### Supplied material
--------------------
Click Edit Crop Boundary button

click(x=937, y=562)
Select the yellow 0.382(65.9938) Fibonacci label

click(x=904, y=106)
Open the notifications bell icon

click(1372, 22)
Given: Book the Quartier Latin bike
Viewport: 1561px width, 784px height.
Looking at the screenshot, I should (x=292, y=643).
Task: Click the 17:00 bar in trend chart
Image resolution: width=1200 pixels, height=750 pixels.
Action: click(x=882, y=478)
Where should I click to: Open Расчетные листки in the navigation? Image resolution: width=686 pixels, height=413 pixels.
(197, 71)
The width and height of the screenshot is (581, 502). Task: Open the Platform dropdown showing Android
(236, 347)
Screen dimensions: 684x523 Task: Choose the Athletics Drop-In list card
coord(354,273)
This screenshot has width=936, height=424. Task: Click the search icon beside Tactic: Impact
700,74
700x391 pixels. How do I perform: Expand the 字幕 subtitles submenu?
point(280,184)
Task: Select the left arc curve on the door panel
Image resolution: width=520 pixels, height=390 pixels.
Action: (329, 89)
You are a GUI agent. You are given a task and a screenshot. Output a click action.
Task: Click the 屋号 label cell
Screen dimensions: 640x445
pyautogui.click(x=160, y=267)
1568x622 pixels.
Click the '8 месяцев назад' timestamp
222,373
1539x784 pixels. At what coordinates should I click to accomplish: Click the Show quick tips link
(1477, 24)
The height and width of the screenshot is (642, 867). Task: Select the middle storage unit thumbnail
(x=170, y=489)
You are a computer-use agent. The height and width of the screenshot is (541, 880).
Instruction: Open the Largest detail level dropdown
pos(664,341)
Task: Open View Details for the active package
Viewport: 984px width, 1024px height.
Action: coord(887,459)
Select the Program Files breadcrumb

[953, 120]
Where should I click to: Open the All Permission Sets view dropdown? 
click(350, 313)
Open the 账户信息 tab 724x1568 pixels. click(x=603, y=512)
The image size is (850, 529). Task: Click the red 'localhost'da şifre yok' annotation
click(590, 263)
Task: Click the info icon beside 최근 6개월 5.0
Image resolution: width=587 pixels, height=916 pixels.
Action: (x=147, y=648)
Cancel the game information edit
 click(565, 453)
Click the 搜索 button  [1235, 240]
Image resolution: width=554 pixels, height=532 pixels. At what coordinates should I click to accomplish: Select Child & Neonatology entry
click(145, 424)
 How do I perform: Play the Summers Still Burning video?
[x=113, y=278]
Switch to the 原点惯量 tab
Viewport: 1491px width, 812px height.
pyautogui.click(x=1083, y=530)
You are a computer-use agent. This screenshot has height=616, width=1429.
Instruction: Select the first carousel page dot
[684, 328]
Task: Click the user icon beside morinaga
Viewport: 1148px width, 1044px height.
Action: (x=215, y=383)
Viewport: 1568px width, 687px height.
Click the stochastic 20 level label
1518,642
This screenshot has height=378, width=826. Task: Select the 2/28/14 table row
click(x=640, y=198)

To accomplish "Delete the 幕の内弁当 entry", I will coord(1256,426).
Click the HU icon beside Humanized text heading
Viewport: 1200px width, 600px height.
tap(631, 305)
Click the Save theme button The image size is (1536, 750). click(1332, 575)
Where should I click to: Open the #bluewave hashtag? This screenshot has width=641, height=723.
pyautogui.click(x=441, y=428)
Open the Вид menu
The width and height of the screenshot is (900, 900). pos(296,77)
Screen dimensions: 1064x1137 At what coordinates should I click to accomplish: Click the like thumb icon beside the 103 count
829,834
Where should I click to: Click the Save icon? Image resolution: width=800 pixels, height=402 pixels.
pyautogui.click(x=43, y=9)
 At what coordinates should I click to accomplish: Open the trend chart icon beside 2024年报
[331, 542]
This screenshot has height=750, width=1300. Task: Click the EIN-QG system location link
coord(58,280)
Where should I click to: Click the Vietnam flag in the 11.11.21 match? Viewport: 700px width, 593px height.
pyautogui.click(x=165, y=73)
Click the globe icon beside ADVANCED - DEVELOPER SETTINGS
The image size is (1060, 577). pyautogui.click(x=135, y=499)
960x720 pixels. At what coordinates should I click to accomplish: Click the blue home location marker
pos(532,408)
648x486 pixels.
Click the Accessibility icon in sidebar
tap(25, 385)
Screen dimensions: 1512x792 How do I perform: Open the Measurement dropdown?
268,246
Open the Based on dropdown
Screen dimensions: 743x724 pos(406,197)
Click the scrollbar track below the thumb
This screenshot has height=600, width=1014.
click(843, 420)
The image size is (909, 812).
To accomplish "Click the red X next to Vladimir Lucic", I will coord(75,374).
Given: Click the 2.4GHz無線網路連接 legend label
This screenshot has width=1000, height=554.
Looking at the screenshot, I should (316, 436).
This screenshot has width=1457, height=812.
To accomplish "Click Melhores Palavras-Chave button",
--------------------
Pull every line containing "computer" out of the data above.

### Exercise output
You are a computer-use agent. The height and width of the screenshot is (541, 880).
You are a computer-use agent. This screenshot has height=616, width=1429.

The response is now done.